ウクライナ大統領のペトロ・ポロシェンコ氏:これは大変に重要な一歩である。この問題においての依存はもはや終わろうとしている。この10年間で仔細に見てきた一つの真実はロシア連邦によって搾取された。プーティンが圧力をかけたため一つの手段となったのだ。勿論これは商業的な影響と並行して同時に政治的な影響もある。ヨーロッパのエネルギー保障のために重要である。ヨーロッパの競争のために重要だ。なぜなら二人の力を持った首脳が繋がることでこれが保証されたことになったからだ。

■アクンジュ氏:更にもう一人あなた方の兄弟がいます

北キプロス・トルコ共和国大統領(KKTC)ムスタファ・アクンジュ氏:親愛なるアリエフ大統領が、トルコとアゼルバイジャンの兄弟性について述べた。私はもう一人兄弟がいるということも述べたい北キプロス・トルコ共和国である。この兄弟は、トルコとアゼルバイジャンが痛みを被った時に、ここに暮らすあなた方の兄弟が心でそれを感じる。喜びが起こったときには熱狂する。この素晴らしい出来事はトルコ、アゼルバイジャンそして全ての人々にとっての幸運となることを願っています。カスピ海における資源が最も適したルートから運ばれてきてトルコとヨーロッパの市場へと輸送されることは、地域における経済的な発展と保障の環境づくりにも貢献する特徴である。中東地域はエネルギー資源のためトラブルの耐えない地域の筆頭である。南地中海における資源は協定と平和的な環境へ貢献する形で評価することは賢い行為だ。南地中海における天然ガス資源が統合されてヨーロッパへ最も安く、最も短いルートであるトルコを通って輸送されることは幅広い協力ネットワークを生み出し、地域の平和と安定にも貢献するでしょう。またTNAPを実現へと導いた経済的な協力の精神と、政治的先見性が全ての人にインスピレーションを与える事は我々の最大の願いである。

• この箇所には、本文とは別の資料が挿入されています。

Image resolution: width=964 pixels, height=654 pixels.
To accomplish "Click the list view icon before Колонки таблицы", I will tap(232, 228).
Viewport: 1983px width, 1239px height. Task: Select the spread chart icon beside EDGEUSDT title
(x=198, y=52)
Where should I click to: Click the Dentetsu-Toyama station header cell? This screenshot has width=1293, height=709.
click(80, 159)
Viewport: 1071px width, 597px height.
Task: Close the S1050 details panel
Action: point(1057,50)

■ヴチッチ氏:トルコにもう一度いる事に喜びを感じています

セルビア共和国大統領アレクサンダル・ヴチッチ氏:親愛なるエルドアン大統領がこの非常に重要な開通式に私を招いてくれたことに感謝したく存じます。重要な戦略的結びつきが出来ることでしょう。エルドアン大統領、イルハム・アリエフ殿大統領、全ての貢献した方々に祝意を伝えたいと存じます。トルコにもう一度いられる事をとても幸せに思います。

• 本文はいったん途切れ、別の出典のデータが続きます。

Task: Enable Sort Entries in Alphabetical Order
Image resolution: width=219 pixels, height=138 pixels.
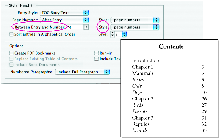Action: 12,34
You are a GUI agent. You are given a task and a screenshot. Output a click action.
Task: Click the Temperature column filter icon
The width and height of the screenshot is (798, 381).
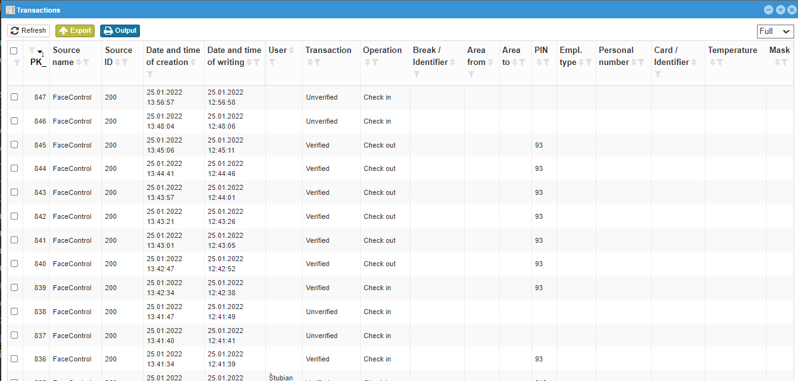click(719, 62)
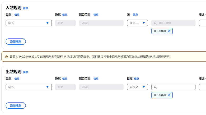Click 信息 link beside inbound 协议 label
206x115 pixels.
point(65,15)
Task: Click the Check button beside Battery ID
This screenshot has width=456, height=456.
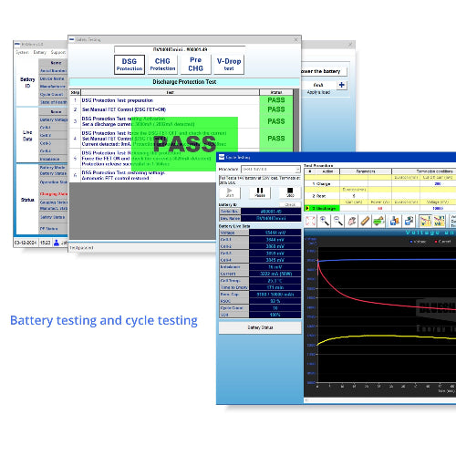Action: tap(290, 204)

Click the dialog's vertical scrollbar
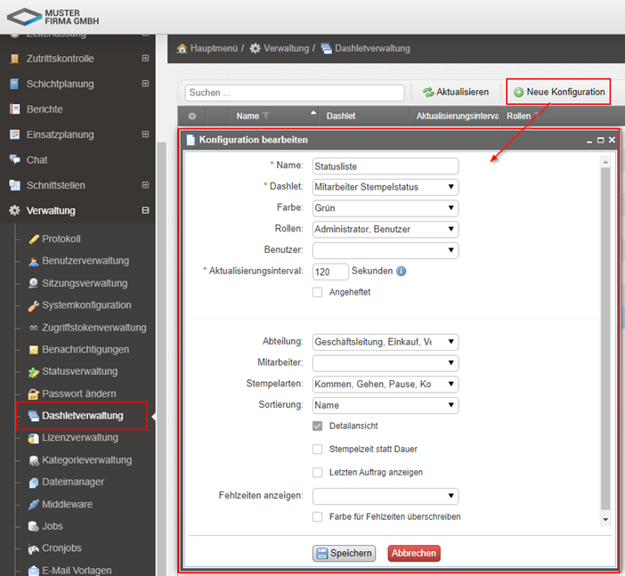point(605,338)
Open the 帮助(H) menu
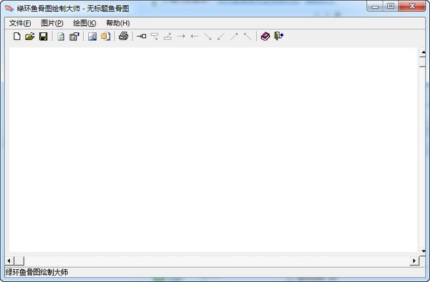 point(118,24)
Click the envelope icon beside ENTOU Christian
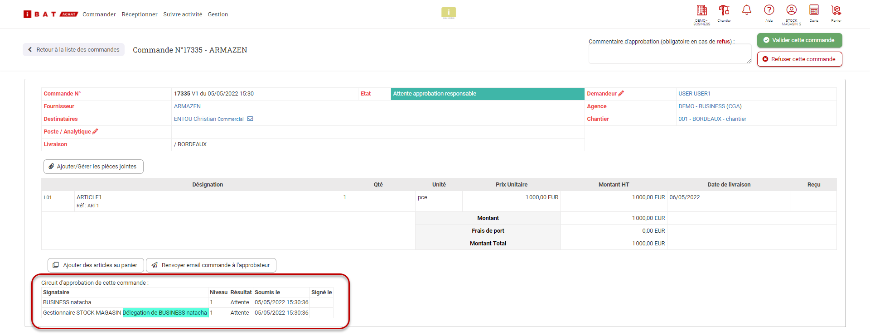 (250, 119)
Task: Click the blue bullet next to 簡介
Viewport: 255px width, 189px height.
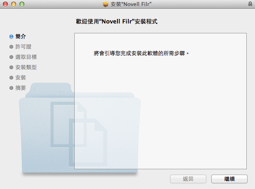Action: coord(11,37)
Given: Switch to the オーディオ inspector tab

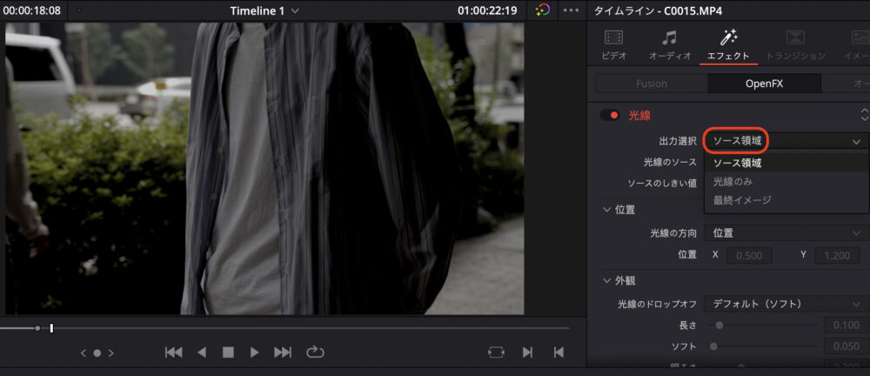Looking at the screenshot, I should point(670,45).
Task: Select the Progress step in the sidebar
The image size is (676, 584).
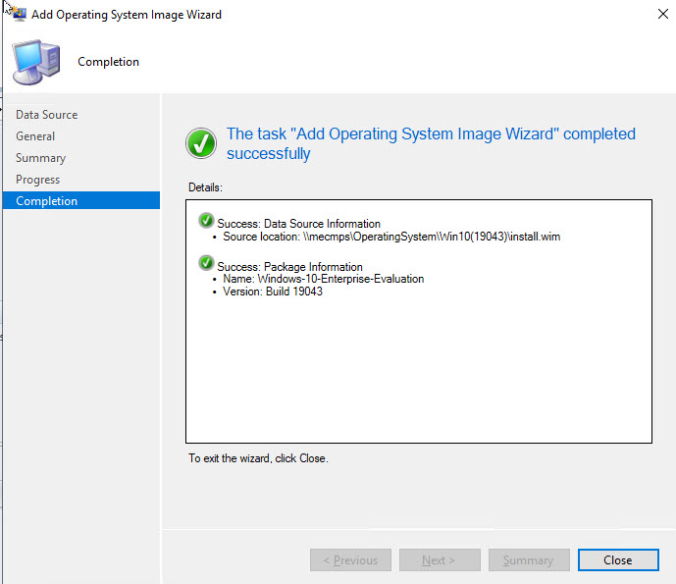Action: click(x=37, y=180)
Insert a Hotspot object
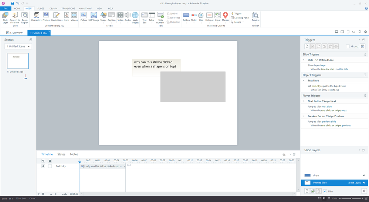The image size is (369, 202). 209,17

天然ガスパイプラインが築かれる事に関して2つの重要なことを祝します。一つは南東ヨーロッパに大きな一歩を踏み出した事です。同時にプロジェクトは、ヨーロッパのこの地域のエネルギーの結びつきも保障しているのです。

■アリエフ氏:TANAPはトルコとアゼルバイジャンの勝利である。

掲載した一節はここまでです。